This lab was great for testing purposes but the problem was always, no connection to the outside world with Skype because of the requirement for at least 2 external IP’s with the use of Skype for Business.

*** To be clear, DON’T use this for production environments, this is not supported by Microsoft ***

So I started searching on the internet, could not find much about setting up a Edge Server with just one nic or 2 nic’s in the same subnet. Only on the site from Mark Vale I saw a blog article that he did the same setup with 2 nic’s and 1 public IP. The missing part for me was the Edge server configuration. How do I need to configure my networking. Check below to find out!

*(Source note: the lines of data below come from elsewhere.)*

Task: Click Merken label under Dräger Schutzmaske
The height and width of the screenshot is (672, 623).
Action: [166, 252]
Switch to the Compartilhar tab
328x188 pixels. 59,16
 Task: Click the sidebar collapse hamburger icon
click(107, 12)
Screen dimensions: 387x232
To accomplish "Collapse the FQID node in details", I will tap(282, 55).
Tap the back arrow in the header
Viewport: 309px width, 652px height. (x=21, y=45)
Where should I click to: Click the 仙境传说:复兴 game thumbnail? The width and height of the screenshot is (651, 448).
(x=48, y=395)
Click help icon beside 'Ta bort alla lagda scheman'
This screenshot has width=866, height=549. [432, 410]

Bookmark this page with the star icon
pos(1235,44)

Deploy Edge Server on one single IP.

Deploy a single edge server with single IP via the Topology builder. Change the AV Edge port to 442 and add your public IP to the NAT-enabled public IPv4 address field. You can find your public ip when you go to this site (when at home of course). As alternative you can use this site (provided by Kaylee Ferreira). Edge Topology Builder

Edge Topology Builder

>Network interfaces on your Edge Server

Create 2 Network interfaces on your Edge Server, rename one to Internal and the other one to External Network Interfaces

On the internal network interface only set the Internal Edge site IP (192.168.178.35 with subnet 255.255.255.0). Leave Gateway and DNS empty. On the External Interface I leave the settings to DHCP (have configured a Static Release in my router). I’ve only changed the DNS to 8.8.8.8 (in this case the server is never going to resolve anything internal).

Hosts File

Now open your hosts file and add the following lines: 192.168.178.30 dc01.skypedev.nl 192.168.178.31 SKYPEFE01.skypedev.nl I always start Powershell as Administrator and go to “C:\windows\system32\drivers\etc” and enter: notepad hosts (this way you can save the file with administrator permissions)

Static routes

Display the interface index number with Powershell.

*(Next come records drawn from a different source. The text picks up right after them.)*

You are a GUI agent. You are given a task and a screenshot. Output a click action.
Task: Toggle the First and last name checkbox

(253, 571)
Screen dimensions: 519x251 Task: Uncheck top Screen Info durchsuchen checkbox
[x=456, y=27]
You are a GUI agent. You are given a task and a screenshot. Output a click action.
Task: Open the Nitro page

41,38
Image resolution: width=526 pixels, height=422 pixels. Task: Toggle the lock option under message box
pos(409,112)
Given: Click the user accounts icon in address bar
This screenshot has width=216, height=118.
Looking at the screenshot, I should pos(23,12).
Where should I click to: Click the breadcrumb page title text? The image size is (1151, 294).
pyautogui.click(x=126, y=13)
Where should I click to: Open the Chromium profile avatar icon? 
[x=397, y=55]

	Get-NetIPAddress -AddressFamily IPv4 | Select ifIndex,IPAddress | ft -Autosize

Add at least 2 static routes to your internal interface, one for Domain Controller/CA and one for your Front-End Server.

		New-NetRoute -AddressFamily IPv4 -DestinationPrefix “192.168.178.30/32” -NextHop 192.168.178.1 -RouteMetric 1 -ifIndex 11
		New-NetRoute -AddressFamily IPv4 -DestinationPrefix “192.168.178.31/32” -NextHop 192.168.178.1 -RouteMetric 1 -ifIndex 11

Federation

After you have started don’t forget to setup your federation in Skype.